Even of one concedes that 90% of those emails are spam (not the canned ham - they still haven't figured out how to send that electronically). That still leaves 10.5 trillion legitimate emails making their way through cyberspace every year. Those messages can contain payments, scanned documents, tax payments and virtually anything else that can be sent through the mail. It's as though the Internet is saying to the post office, "Whatever you can do, I can do better." And it can. Better. Stronger. Faster. Cue theme musicIt will take a lot more than $6 million to solve this problem. What it will take is simply recognizing the fact that the post office is all but obsolete. Sure, some will argue that those without access to the Internet will be hurt if we pull the plug on this poor dying patient. But it should be feasible to scale back service to only those who don't have an Internet connection. Sound drastic? Maybe so, but only because we're used to the luxury of doing things in a certain way. More and more of us don't do things that way anymore, and in this economy, we simply can't afford the luxury of paying for something most of us barely use.

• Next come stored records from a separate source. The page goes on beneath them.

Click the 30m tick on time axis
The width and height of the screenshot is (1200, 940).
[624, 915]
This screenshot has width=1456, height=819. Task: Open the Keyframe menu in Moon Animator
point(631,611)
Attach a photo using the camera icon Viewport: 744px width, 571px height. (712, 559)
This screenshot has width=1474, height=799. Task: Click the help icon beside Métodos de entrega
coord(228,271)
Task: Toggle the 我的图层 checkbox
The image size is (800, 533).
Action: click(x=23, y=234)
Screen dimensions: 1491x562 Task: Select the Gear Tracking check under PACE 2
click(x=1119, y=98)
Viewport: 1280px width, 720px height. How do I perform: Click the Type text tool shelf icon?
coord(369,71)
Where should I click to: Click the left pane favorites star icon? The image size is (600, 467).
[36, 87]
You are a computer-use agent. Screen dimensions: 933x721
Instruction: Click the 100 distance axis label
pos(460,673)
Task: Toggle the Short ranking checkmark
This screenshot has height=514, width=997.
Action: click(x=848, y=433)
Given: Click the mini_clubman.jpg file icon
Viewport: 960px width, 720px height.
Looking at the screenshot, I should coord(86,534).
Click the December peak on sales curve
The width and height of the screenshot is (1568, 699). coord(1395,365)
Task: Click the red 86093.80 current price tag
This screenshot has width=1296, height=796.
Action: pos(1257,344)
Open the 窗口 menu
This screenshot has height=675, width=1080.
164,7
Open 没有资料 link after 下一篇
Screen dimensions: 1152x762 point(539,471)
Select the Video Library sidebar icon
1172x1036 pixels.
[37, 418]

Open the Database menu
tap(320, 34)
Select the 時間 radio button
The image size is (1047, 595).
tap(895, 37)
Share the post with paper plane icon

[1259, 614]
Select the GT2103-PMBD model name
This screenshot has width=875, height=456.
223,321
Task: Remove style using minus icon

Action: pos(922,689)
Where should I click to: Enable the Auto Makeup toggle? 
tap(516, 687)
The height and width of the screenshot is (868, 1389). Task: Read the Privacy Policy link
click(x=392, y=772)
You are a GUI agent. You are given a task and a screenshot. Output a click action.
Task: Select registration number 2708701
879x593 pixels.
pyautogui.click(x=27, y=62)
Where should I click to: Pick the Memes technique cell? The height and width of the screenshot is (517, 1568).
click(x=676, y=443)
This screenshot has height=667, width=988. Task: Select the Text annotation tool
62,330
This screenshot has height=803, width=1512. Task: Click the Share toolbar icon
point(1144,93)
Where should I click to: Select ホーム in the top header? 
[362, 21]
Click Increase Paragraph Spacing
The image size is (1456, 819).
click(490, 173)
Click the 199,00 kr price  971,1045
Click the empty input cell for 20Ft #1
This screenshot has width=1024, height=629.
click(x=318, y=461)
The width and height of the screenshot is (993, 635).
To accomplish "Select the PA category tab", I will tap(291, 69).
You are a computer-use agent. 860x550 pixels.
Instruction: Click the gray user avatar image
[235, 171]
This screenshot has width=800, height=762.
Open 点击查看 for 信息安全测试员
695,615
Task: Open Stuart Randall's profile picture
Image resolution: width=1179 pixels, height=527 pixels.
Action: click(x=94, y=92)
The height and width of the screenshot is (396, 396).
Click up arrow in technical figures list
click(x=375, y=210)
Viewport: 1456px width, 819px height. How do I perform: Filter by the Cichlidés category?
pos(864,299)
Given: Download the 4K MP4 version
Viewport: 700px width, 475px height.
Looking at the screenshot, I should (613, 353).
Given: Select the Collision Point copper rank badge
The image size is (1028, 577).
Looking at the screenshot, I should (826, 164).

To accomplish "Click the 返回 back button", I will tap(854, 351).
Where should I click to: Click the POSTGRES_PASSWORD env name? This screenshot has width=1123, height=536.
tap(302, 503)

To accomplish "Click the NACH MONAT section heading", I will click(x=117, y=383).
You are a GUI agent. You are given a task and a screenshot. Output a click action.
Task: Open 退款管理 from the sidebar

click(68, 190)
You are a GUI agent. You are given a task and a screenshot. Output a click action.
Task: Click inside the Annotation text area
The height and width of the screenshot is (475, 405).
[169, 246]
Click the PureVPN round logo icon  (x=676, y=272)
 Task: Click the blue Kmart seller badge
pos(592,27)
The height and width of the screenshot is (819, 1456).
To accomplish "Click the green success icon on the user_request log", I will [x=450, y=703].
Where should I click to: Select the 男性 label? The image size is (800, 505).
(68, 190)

Forcing people to use the Internet should be something that conservatives and progressives can both agree upon. Conservatives will be able to trim federal spending by eliminating waste. Progressives will be able to point to all those trees they're saving by taking one more step toward a paperless society. Progressives and conservatives actually agreeing on something? That would be a miracle. And a miracle is just what it will take to save the postal service.